(WORK INSTRUCTIONS): Print the range of lines that opens with the line containing "The height and width of the screenshot is (673, 1796)." and closes with the last line of the listing. Include both ends; print nothing more.
[MATERIAL SUPPLIED]
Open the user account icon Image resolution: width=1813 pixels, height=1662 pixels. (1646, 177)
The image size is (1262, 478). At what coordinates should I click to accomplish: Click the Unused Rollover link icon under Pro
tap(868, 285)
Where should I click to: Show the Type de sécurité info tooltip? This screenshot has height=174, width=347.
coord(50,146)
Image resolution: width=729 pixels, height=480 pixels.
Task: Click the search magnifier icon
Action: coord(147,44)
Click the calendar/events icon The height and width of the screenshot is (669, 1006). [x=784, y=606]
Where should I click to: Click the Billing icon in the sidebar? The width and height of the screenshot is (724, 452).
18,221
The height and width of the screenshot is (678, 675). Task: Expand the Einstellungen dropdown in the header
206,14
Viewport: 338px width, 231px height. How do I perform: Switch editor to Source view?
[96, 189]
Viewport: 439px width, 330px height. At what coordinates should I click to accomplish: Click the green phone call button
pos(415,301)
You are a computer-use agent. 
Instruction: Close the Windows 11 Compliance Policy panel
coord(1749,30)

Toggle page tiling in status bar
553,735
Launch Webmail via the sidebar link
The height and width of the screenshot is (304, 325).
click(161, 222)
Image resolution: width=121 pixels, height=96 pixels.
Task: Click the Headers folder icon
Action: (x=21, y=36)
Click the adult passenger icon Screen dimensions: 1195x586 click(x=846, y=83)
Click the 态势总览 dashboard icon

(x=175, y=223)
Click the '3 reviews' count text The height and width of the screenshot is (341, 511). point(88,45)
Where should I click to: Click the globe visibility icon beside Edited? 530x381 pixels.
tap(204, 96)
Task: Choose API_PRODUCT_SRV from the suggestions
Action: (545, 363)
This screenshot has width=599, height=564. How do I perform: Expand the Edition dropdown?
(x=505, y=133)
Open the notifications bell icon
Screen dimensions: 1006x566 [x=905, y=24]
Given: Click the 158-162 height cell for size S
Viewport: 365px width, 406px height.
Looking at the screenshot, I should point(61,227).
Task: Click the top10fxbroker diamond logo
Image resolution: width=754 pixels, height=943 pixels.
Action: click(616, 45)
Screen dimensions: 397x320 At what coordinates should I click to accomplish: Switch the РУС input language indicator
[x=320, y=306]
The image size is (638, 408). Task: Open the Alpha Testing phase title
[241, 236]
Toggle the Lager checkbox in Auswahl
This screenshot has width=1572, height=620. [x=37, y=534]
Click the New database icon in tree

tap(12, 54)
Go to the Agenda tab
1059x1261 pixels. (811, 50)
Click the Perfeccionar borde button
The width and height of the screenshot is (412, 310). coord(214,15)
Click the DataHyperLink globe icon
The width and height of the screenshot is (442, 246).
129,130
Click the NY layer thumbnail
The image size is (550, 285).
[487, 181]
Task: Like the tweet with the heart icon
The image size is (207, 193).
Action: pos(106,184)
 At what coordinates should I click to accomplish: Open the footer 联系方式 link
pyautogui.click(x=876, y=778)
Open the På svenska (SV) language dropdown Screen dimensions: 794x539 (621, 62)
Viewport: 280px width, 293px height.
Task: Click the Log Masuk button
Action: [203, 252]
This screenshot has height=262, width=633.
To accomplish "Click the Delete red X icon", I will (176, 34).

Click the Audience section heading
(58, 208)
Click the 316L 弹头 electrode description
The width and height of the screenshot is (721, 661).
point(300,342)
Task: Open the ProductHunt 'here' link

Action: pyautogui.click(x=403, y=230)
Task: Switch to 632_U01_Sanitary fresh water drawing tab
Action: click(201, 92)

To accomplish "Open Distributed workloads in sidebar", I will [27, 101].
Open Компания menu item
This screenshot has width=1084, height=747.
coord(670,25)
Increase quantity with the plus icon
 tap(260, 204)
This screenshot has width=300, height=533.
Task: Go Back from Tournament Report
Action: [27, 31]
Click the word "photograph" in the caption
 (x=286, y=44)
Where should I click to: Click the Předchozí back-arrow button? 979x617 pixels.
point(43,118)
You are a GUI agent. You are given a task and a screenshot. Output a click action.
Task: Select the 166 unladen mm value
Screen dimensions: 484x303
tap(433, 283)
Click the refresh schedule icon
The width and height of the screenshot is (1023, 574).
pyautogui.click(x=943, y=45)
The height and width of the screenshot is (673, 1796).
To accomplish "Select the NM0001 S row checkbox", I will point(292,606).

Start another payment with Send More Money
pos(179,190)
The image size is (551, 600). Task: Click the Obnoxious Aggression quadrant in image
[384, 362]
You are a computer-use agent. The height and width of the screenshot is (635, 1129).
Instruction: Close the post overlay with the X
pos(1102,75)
[/MATERIAL SUPPLIED]
(RESULT OF THIS EXERCISE):
The height and width of the screenshot is (673, 1796).
To accomplish "Select the NM0001 S row checkbox", I will point(292,606).

Start another payment with Send More Money
pos(179,190)
The image size is (551, 600). Task: Click the Obnoxious Aggression quadrant in image
[384, 362]
You are a computer-use agent. The height and width of the screenshot is (635, 1129).
Instruction: Close the post overlay with the X
pos(1102,75)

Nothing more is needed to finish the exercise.